Targeting Internal Ribosome Entry Site Transacting Factors

Institution: Stanford University
Investigator(s): Mark Pegram, M.D. -
Award Cycle: 2017 (Cycle 23) Grant #: 23IB-0010 Award: $236,225
Award Type: IDEA
Research Priorities
Biology of the Breast Cell>Pathogenesis: understanding the disease

Initial Award Abstract (2017)

Non-technical overview of the research topic and relevance to breast cancer: In order for cells to function and to survive, they have to make proteins. After all, proteins are the “executioners” of all the instructions contained in the genetic code. Indeed, new protein synthesis is THE most energy-consuming function of the cell, particularly in cancer cells, because of their relatively rapid rate of growth compared to normal cells. Breast cancer cells live in a rather hostile environment, called the “tumor microenvironment”. Common characteristics of the breast cancer microenvironment include: acid pH, inflammation, nutrient deprivation, and low oxygen, not to mention exposure to genotoxic stress from chemotherapy and radiation exposure, as well as hormone deprivation – all resulting from common treatment approaches used in the clinic. Moreover, metastatic breast cancer cells must survive in completely different tissue environments outside the breast that are foreign to them. Accordingly, conditions in the breast cancer microenvironment lead to enormous cell stress. Under such stress conditions, the normal mechanism of protein production (called “cap-dependent” protein synthesis) is shut down. So how do breast cancer cells survive -- indeed somehow even manage to thrive with this insult? They shift to an alternate mechanism of protein production called “alternative protein translation” (translation simply means manufacture or building of proteins). This alternative pathway uses structures, called “IRESs”, instead of the “cap” to initiate building of new proteins. Many viruses use this exact same process in order to make new virus proteins during active viral infections. In fact, a number of large drug companies are attempting to identify IRESs as drug targets for new anti-viral drugs. In cancer, a family of newly discovered proteins called “ITAFs” (short for IRES-TransActing Factors) help to orchestrate the whole process of alternative protein translation. And numerous cancer driving proteins (called onco-proteins) have recently been discovered to harbor IRES motifs.

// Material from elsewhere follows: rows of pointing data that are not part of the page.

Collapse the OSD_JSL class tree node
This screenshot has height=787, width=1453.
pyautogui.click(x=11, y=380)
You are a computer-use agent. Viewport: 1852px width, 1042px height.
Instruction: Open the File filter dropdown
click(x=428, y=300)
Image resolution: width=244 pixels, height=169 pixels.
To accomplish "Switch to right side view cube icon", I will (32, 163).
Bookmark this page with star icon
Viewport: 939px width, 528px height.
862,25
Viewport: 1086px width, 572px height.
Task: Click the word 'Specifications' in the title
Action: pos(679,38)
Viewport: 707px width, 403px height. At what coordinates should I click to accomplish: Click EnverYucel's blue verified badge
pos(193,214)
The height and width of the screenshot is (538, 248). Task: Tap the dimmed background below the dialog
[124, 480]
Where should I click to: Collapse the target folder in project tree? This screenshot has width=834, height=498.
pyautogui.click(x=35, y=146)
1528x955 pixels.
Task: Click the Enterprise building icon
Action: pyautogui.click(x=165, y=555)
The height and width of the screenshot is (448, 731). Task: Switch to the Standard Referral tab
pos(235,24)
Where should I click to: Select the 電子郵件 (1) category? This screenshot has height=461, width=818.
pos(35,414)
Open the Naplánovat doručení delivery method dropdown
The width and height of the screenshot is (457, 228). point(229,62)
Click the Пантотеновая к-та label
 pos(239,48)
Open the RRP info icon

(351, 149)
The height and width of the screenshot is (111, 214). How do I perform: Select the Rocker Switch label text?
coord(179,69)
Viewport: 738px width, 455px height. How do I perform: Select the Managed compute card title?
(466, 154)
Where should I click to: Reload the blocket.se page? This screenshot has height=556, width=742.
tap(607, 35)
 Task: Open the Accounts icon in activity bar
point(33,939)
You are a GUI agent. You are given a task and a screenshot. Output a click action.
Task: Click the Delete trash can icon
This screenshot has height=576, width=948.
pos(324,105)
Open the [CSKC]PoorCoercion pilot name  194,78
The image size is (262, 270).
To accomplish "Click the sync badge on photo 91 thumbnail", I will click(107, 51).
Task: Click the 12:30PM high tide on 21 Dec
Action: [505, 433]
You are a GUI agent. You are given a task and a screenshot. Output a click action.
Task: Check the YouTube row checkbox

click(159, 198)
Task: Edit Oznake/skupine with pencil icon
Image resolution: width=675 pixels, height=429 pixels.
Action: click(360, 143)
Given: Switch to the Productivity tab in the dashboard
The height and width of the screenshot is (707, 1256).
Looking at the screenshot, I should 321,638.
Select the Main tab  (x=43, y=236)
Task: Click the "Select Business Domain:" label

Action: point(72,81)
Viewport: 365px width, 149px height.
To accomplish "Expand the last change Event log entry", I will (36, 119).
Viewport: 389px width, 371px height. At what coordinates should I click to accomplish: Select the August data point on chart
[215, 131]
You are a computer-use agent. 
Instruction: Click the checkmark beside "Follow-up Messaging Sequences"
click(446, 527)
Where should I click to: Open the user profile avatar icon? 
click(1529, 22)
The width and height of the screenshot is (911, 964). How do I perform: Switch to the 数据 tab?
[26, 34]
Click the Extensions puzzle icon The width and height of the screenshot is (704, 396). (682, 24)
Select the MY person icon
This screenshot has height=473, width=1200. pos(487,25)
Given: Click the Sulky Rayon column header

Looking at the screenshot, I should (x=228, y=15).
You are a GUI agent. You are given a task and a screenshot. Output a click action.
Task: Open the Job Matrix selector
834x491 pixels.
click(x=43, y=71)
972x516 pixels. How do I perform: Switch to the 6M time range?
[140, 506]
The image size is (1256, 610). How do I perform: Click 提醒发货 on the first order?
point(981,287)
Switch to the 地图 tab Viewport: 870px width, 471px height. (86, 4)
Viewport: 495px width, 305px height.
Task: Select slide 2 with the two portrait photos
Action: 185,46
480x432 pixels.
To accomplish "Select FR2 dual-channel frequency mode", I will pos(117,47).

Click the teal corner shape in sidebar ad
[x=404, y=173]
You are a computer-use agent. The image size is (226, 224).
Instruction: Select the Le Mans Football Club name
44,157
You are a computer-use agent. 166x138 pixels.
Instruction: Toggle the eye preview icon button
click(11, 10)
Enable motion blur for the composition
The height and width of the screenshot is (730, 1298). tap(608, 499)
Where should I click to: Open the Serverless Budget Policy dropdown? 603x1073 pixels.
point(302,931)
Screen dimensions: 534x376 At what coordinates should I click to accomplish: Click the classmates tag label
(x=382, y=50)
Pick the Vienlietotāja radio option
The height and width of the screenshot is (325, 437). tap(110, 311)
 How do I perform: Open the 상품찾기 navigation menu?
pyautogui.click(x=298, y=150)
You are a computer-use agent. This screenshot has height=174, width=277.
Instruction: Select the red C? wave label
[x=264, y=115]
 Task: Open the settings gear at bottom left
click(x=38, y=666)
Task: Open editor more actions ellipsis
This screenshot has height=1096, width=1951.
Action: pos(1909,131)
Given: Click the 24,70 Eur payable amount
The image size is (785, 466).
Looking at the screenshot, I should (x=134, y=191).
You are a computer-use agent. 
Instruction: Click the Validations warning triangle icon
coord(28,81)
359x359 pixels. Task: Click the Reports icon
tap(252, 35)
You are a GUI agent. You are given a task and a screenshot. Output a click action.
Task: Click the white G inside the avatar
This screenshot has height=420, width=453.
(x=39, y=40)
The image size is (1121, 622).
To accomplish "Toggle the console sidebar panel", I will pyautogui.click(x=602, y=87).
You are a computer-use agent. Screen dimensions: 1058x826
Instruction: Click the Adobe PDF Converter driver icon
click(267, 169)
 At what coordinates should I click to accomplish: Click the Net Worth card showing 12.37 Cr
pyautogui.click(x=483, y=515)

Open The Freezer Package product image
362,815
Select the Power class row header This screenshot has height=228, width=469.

Central hypotheses of the research: The overall goal of this proposal is to examine whether ITAFs, which control the expression of cancer-driving proteins, can be effective drug targets. This proposal specifically examines two ITAFs, one called Interleukin Enhancer Binding Factor 2 (ILF2), the other Splicing Factor Proline/Glutamine Rich (SFPQ).

General methodology: Our laboratory has recently determined that the levels of ILF2 and SFPQ are increased in BC, and that higher levels of these two ITAFs predict poorer overall survival in BC patients. We also plan to elucidate whether or not HER2 has an IRES (particularly for a truncated version of HER2 called p110HER2 that appears to be a bad actor in driving cancer growth, causing drug resistance to drugs like trastuzumab (Herceptin?). Achieving the aims of this proposal will provide critical information by determining the conditions that regulate ITAFs, elucidating their mechanism of action in BC cells, characterizing the effect of targeting ITAFs on BC cells, and for the first time, measuring ITAF levels in clinical BC tumor samples.

Innovative elements and potential impact: Our observation that ITAFs are turned on in BC is an entirely novel line of investigation into breast cancer biology. Our proposed research questions are important to the BC patient and survivor communities because new drug targets that could be exploited can potentially improve long-term clinical outcomes. Understanding of ITAFs’ mechanism(s) of action, and their effect on BC cells, may provide a way to eliminate cancer-driving proteins, potentially leading to a new class of drugs for treating BC. One of the ITAFs (ILF2) to be explored in this research proposal is associated with basal BC, which is usually triple negative, and for which there are very few, if any, effective targeted drug treatments. Basal BC disproportionately afflicts underserved populations, including African Americans and younger women. Following successful completion of this project, a totally new line of investigation in BC will test the possibility that targeting ITAFs could be an important therapeutic advance.